Overlay of the LEAFY, 5S-IGS and ITS histories in Platanus. This doodle is based on tree- and network-inferences coupled with PCR-RFLP-based genotyping and in-depth analysis of mutation patterns in length-polymorphic sequence regions (Grimm & Denk 2010, ES1). P. x hispanica is the well-known ornamental alley/park tree, the 'London plane'. A cultivated historical hybrid (mid 18th century) of the most hardy North American plane, P. occidentalis, and the frost-vulnerable Mediterranean plane, P. orientalis. In the Mediterranean, due to frequent backcrossing, one can find morphologically mixed individuals showing only the P. orientalis genotypes or homogenous (American or European) type individuals showing occidenatlis and orientalis genotypes (see eg. Pilotti et al., Euphytica, 2009

Further reading

An animal example, of seemingly incongruent single-gene trees that may well be the product of a largely shared evolutionary history, is the autosomal intron data compiled for bears by Kutschera et al. (2014. Bears in a forest of gene trees: Phylogenetic inference is complicated by incomplete lineage sorting and gene flow. Mol. Biol. Evol. 31:2004–2017). Rather than a "forest of trees", each gene tree is poorly resolved but, when combined, allows inferring a phylogeny that matches quite well the parental genealogy based on Y-chromosome data, both in strong conflict with the maternal genealogy inferred from mitochondriomes (see Part 2).

In Supplement File S6 [PDF] of Grímsson et al. (2018, Grana 57:16–116), I outline how ambiguous signal from combined gene regions relate to the poor support of critical branches in the Loranthaceae tree; see also the related posts: Using consensus networks to understand poor roots and Trivial but illogical – reconstructing the biogeographic history of the Loranthaceae (again).
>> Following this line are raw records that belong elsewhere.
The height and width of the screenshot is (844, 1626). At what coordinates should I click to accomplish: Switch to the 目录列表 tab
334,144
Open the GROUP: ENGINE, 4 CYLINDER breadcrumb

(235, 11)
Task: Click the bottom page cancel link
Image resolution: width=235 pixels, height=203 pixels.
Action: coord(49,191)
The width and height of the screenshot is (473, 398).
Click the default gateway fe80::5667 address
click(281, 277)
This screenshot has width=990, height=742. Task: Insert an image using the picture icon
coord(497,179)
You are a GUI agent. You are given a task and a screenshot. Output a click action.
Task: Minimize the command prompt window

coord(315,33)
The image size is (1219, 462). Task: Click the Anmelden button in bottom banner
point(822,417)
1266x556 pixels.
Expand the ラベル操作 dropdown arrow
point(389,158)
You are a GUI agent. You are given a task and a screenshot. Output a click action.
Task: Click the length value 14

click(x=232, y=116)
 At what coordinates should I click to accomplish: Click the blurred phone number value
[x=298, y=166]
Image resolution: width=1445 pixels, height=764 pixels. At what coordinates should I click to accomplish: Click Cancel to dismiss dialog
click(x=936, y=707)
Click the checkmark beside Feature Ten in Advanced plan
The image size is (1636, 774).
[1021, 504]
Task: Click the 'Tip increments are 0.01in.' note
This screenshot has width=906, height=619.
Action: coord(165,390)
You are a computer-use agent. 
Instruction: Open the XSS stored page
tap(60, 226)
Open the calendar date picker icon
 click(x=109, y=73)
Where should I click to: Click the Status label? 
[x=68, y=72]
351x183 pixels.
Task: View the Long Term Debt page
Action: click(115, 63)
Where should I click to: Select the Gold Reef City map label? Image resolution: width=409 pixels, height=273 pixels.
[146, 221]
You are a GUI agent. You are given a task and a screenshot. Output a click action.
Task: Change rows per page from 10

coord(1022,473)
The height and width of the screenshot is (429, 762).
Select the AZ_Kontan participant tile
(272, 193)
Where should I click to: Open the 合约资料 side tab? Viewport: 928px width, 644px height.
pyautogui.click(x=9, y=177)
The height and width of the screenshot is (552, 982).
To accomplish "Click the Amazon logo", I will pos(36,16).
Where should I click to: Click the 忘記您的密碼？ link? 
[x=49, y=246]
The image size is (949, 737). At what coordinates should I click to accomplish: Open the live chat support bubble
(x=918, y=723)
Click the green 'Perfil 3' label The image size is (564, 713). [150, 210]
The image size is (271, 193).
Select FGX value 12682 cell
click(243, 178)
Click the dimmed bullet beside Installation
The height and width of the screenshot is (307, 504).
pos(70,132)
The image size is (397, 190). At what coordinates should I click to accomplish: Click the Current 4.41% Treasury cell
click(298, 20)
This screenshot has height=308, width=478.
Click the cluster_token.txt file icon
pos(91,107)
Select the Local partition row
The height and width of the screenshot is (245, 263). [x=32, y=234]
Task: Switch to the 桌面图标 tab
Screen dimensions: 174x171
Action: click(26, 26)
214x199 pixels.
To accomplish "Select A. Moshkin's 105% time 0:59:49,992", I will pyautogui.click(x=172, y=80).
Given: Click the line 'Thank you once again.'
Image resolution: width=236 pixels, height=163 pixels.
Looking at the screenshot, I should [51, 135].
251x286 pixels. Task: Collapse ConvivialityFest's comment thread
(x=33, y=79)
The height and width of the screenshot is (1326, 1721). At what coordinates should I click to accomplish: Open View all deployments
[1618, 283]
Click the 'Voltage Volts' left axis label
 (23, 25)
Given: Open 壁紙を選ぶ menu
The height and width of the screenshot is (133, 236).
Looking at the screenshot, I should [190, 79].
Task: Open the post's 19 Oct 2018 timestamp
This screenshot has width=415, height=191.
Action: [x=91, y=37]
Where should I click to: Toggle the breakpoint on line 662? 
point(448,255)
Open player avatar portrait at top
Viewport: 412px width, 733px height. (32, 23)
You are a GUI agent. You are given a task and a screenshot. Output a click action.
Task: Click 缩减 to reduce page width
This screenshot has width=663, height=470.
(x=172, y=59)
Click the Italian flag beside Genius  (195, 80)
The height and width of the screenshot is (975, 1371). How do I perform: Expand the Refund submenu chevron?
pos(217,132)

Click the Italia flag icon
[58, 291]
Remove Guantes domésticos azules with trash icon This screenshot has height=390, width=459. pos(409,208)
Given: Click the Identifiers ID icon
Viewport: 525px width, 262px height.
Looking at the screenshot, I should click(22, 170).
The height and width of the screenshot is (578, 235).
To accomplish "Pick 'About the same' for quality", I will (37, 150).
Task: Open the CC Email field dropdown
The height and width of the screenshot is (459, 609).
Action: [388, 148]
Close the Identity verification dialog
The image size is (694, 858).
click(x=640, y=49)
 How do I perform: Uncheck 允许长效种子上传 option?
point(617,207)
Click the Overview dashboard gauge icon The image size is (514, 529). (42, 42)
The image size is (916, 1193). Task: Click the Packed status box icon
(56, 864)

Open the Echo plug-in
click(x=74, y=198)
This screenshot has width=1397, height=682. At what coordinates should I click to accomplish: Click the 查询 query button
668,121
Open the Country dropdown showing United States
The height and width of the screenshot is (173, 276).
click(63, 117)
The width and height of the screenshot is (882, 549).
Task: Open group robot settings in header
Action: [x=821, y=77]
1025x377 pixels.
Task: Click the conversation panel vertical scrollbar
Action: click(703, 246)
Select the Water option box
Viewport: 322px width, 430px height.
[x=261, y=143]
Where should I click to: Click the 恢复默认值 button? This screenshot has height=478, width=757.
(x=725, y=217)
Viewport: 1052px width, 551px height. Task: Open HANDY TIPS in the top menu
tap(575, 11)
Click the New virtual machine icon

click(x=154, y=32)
Some gene-tree conflicts are possibly linked to different histories (nuclear vs. chloroplast data), while others are a mix of insufficient signal and missing data (between chloroplast genes).

In a previous post (All solved a decade ago: the asterisk branch in the Fagales phylogeny), I give another example using an old Fagales matrix, which resulted in a tree that, even today, is the gold standard of Fagales phylogeny. The matrix combines a highly conserved nuclear gene (18S) conflicting with the plastid genes and complemented by an entirely uninformative mitochondrial gene (matR) to provide a "tree based on all three genomes". Also in this case the three-genome tree is essentially the matK tree.

* That doesn't mean that all highly supported, unconflicted relationships must be true. Note that just by combining a few genes, we obtain a near-unambiguous support for the split between Mesangiosperms and the ANA-grade + gymnosperms, one of the splits defining the root and "basal" part of the angiosperm tree. The outgroup-inferred root is well fixed. Even when using nuclear data, despite the fact that the 18S signal (the one showing the least ingroup-outgroup genetic distance) doesn't support such a root but the 25S does (see part 2), being more divergent and prone to ingroup-outgroup long branch attraction (LBA). That we have LBA issues with the data is obvious from a tiny detail: Ginkgo is supported with BS > 70 as sister of Podocarpus, which is wrong, based on all we know about gymnosperms,(see also Earle's gymnosperm database and literature cited therein). The likely correct split, Ginkgo as sister to Cycas, is present in the nc tree, but represents a much less supported alternative (BS <= 25). It is also obvious when one looks at the alignment(s): Cycas and Ginkgo share some potential genetic 'synapomorphies' in the low-divergent, generally conserved regions (eg. 18S, stem-regions of 25S), but there are essentially none for Gingko + Podocarpus.